_Exercise brief_
Write an exact copy of the entries below that leaves out all pictures.

_Supplied material_
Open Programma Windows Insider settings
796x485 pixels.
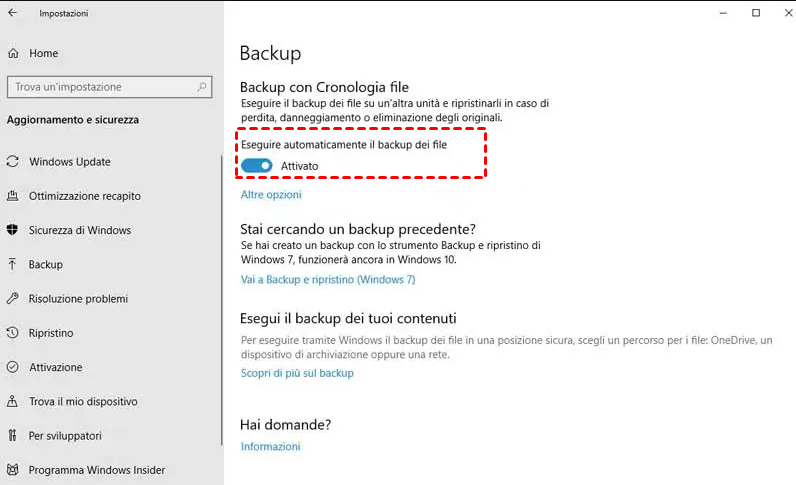pyautogui.click(x=97, y=470)
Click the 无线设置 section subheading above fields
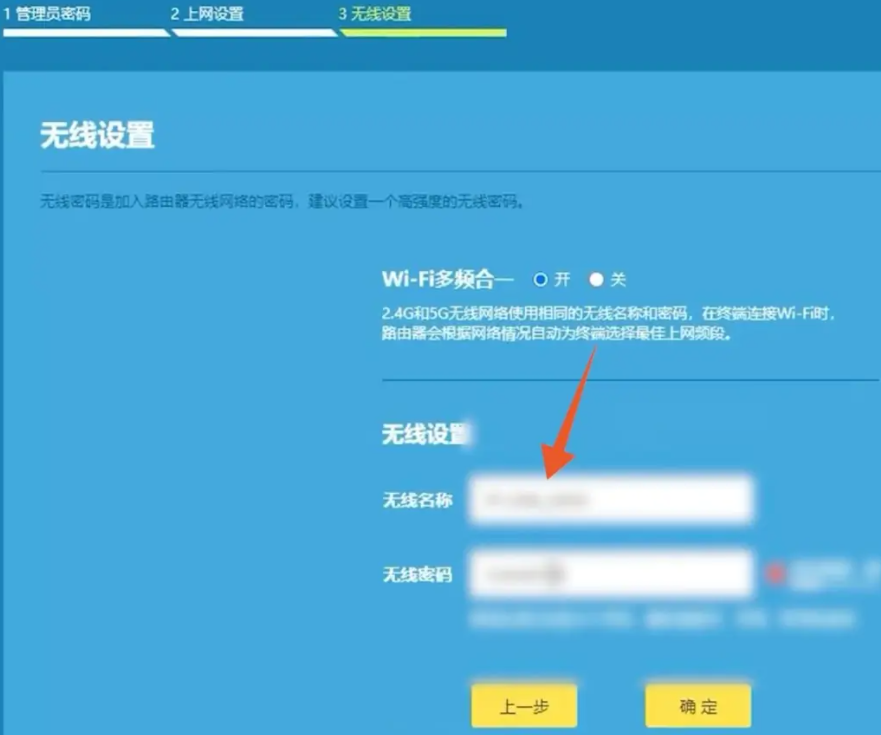881x735 pixels. pyautogui.click(x=424, y=434)
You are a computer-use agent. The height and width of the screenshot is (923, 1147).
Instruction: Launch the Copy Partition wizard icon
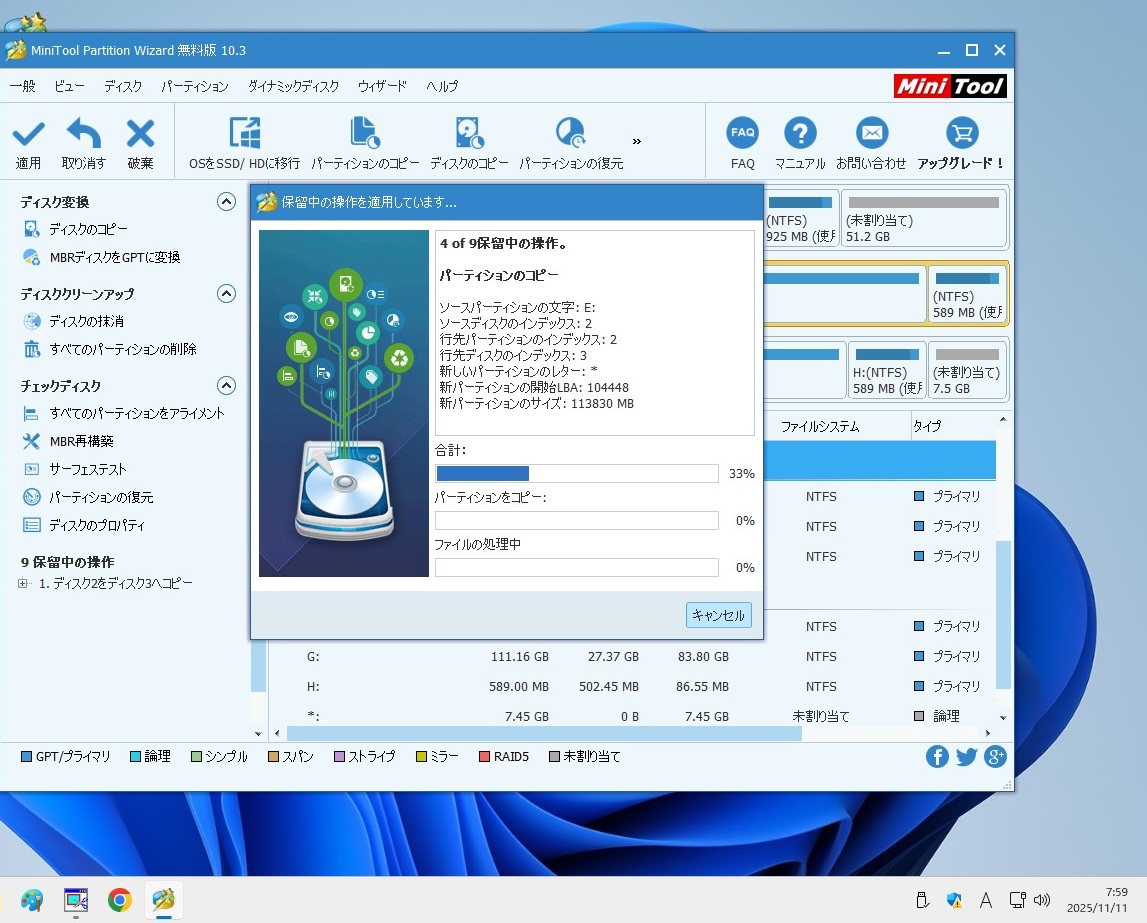[x=365, y=134]
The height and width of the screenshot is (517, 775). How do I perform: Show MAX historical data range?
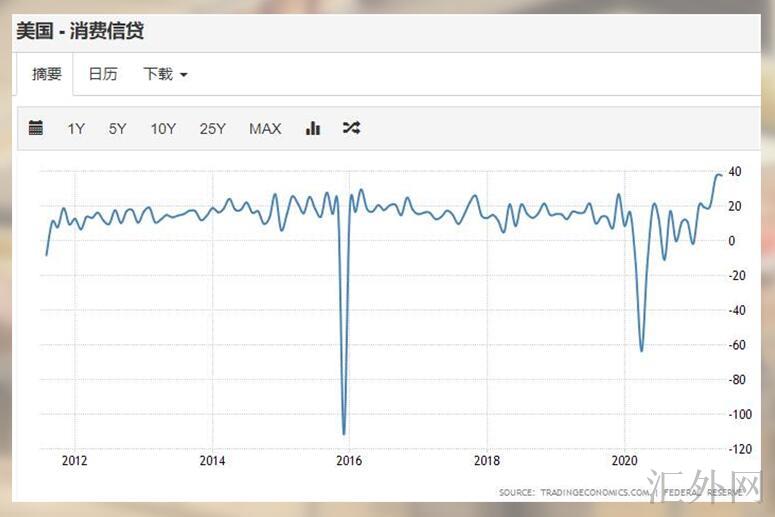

_Task output_
Open Programma Windows Insider settings
796x485 pixels.
pyautogui.click(x=97, y=470)
Click the 无线设置 section subheading above fields
881x735 pixels. pyautogui.click(x=424, y=434)
You are a computer-use agent. The height and width of the screenshot is (923, 1147).
Instruction: Launch the Copy Partition wizard icon
[x=365, y=134]
The height and width of the screenshot is (517, 775). How do I perform: Show MAX historical data range?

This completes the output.